### Enunciado 1:
Com base no trecho do documento, explique como o livro "Negra Nua Crua" está organizado e de que trata cada uma de suas partes.
### Enunciado 2:
Disponha como lista JSON de strings as linhas dos registros que vão da linha com "Task: Open channel more actions menu" até a linha com "click(97, 84)", incluindo ambas, com uma string por linha e sem as linhas em branco. Deixe as imagens fora da resposta.

### Trecho do documento:
Hoje, aos 27, Mel descobriu nas palavras um refúgio e desde então as mantêm como fortaleza. Integrante do coletivo “Poetas Ambulantes“, não há tema tabu para a ativista e poeta que usa, com propriedade, a literatura para falar sobre feminismo (“Mulher bonita é a que vai à luta”), racismo (“Porque cabelo de negro não é só resistente, é resistência”), sexo (“De tantas que demos nunca cheguei ao gozo”), machismo (“Mas aos 15 abriu as pernas pra colocar no mundo uma criança sem pai”), perseverança (“Não desiste, negra, não desiste”), desigualdade social (“Trocou os estudos por 2 empregos”), política (“Enquanto eles compram jatinho com a verba da merenda”), alienação (“E não adianta dizer que é só no Brasil l Em todos os lugares do mundo”), empoderamento (“Antes sol do que mal iluminada”) e tantas outras pautas urgentes neste país há, pelo menos, alguns séculos.

Em “Negra Nua Crua”, os anseios e as reivindicações de Mel vem à tona e ela usa a poesia como amplificador de voz contra os desafios cotidianos de ser mulher e negra nos dias atuais. O livro é dividido em três partes. Em “Negra”, seu posicionamento como mulher negra dentro desta sociedade. Já em “Nua”, Mel sensualiza seus versos e fala sobre erotismo e amor. Por fim, “Crua” trata-se sobre seus questionamentos (espirituais, políticos…).

### Dados de entrada:

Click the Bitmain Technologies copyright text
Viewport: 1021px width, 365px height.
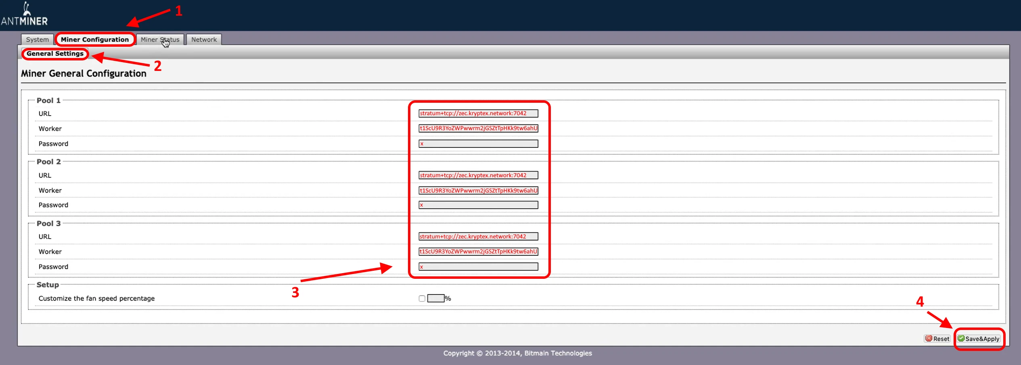pos(517,353)
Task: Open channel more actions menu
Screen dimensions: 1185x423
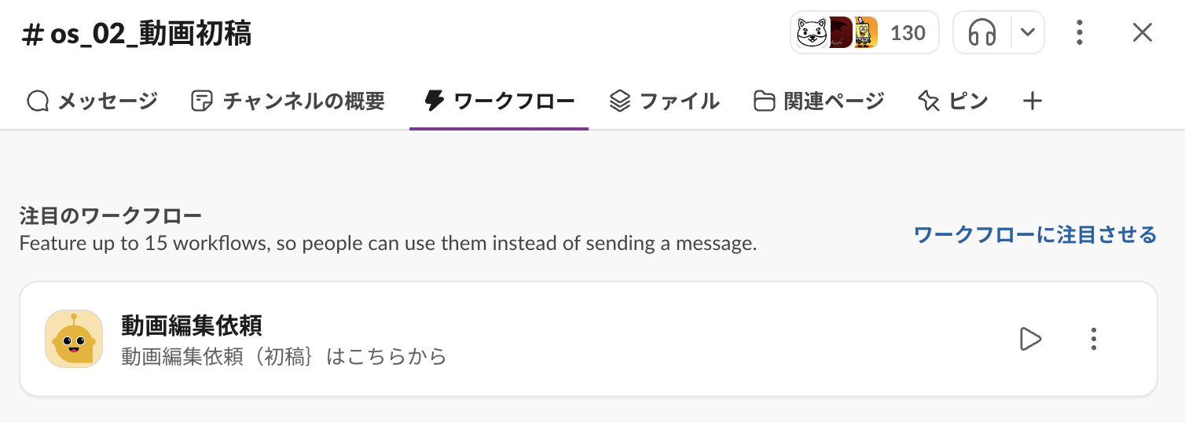Action: (1080, 33)
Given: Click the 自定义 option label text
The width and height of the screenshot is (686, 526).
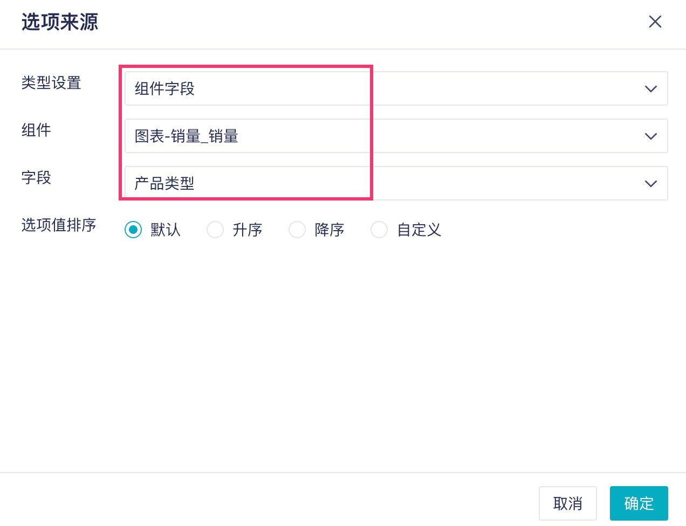Looking at the screenshot, I should 419,230.
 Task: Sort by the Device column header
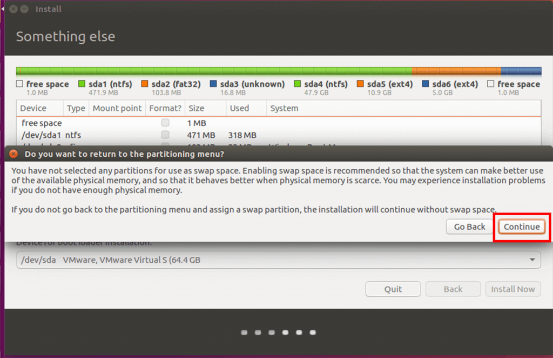(x=33, y=108)
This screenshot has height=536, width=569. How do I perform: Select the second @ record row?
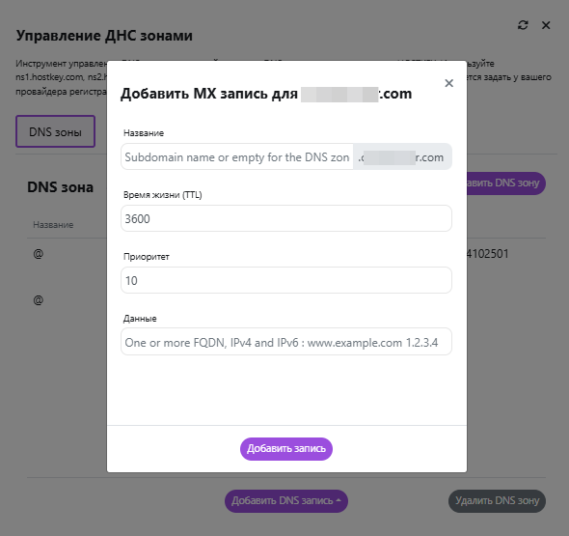39,300
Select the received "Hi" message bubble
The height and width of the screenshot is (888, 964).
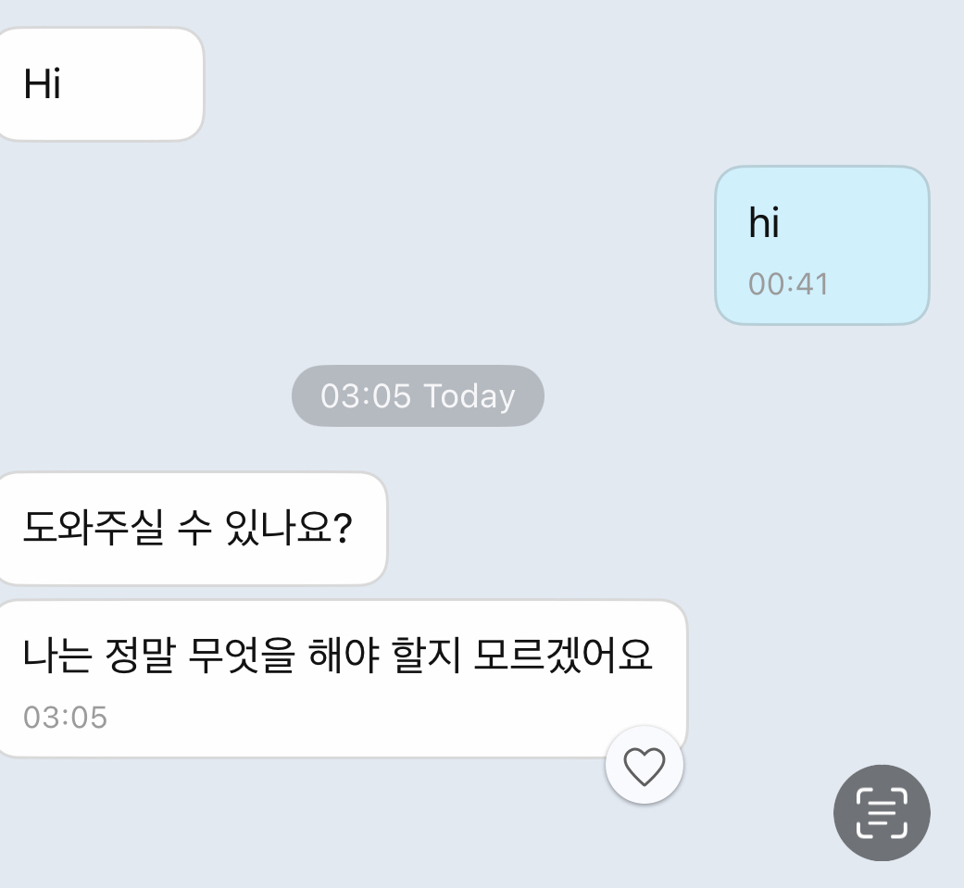click(97, 84)
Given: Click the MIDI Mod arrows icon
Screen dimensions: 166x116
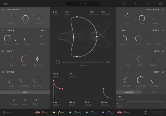Looking at the screenshot, I should point(25,100).
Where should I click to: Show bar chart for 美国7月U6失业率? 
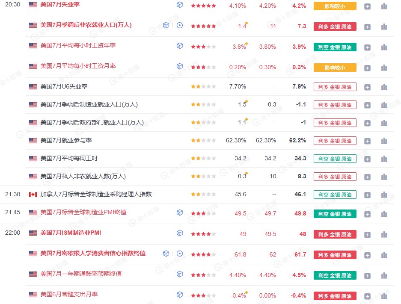tap(384, 87)
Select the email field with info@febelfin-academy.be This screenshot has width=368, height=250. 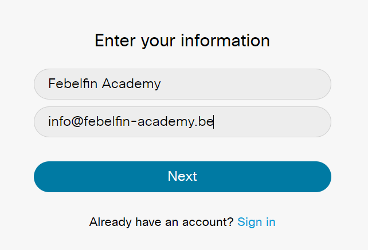coord(183,122)
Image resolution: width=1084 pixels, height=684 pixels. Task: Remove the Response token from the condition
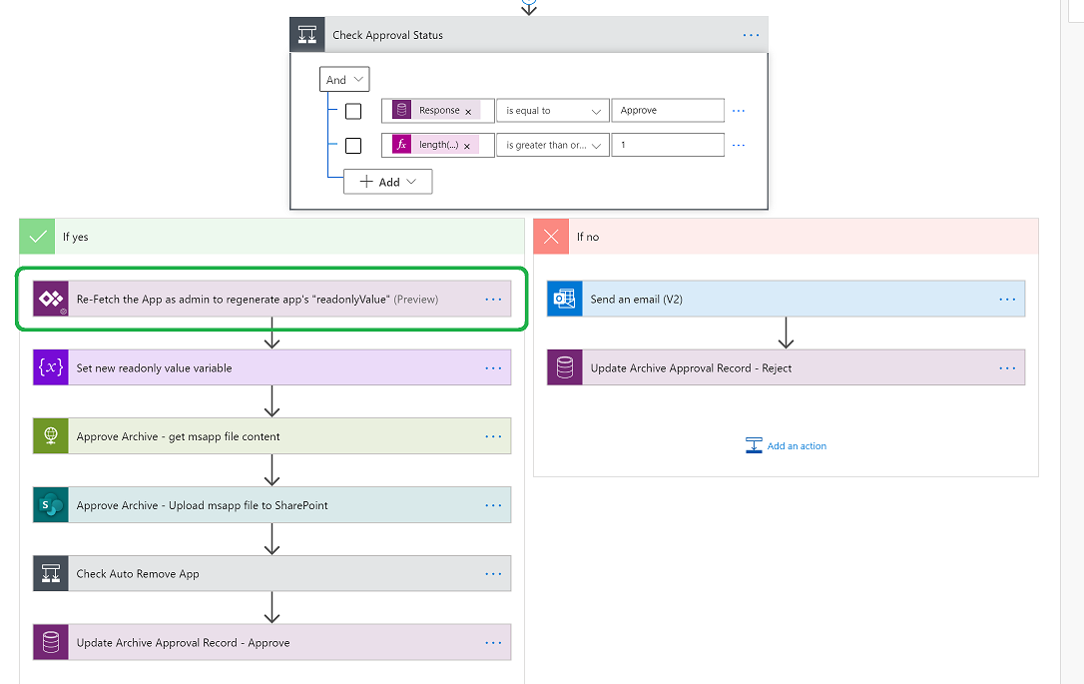(x=468, y=112)
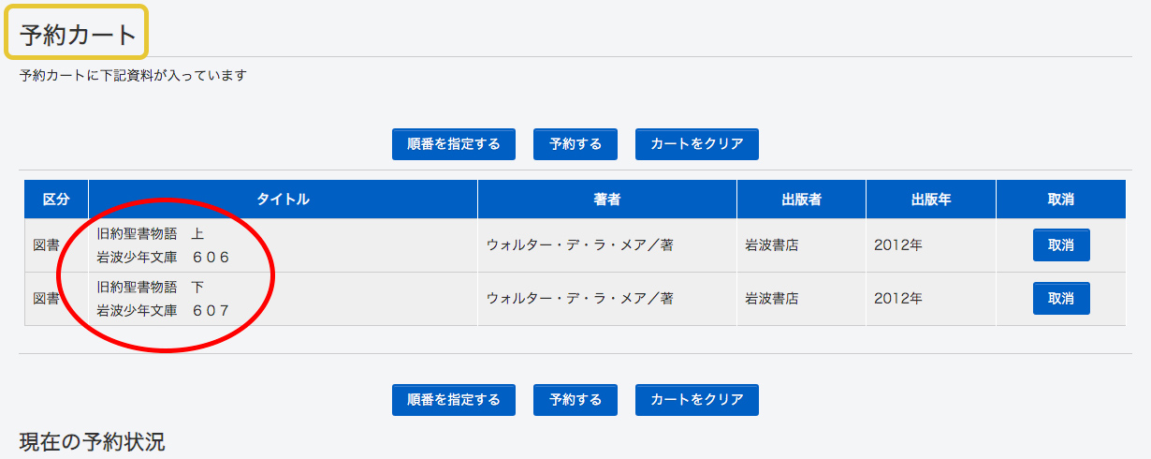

### Resolução 1:
O livro está dividido em três partes. Em "Negra", Mel trata de seu posicionamento como mulher negra dentro da sociedade. Em "Nua", ela sensualiza seus versos e fala sobre erotismo e amor. Em "Crua", aborda seus questionamentos, como os espirituais e os políticos.

### Resolução 2:
[
  "Task: Open channel more actions menu",
  "Screen dimensions: 1185x423",
  "Action: (1080, 33)",
  "Given: Click the 自定义 option label text",
  "The width and height of the screenshot is (686, 526).",
  "Looking at the screenshot, I should 419,230.",
  " Task: Sort by the Device column header",
  "(x=33, y=108)",
  "This screenshot has height=536, width=569. How do I perform: Select the second @ record row?",
  "39,300",
  "Select the received \"Hi\" message bubble",
  "The height and width of the screenshot is (888, 964).",
  "click(97, 84)"
]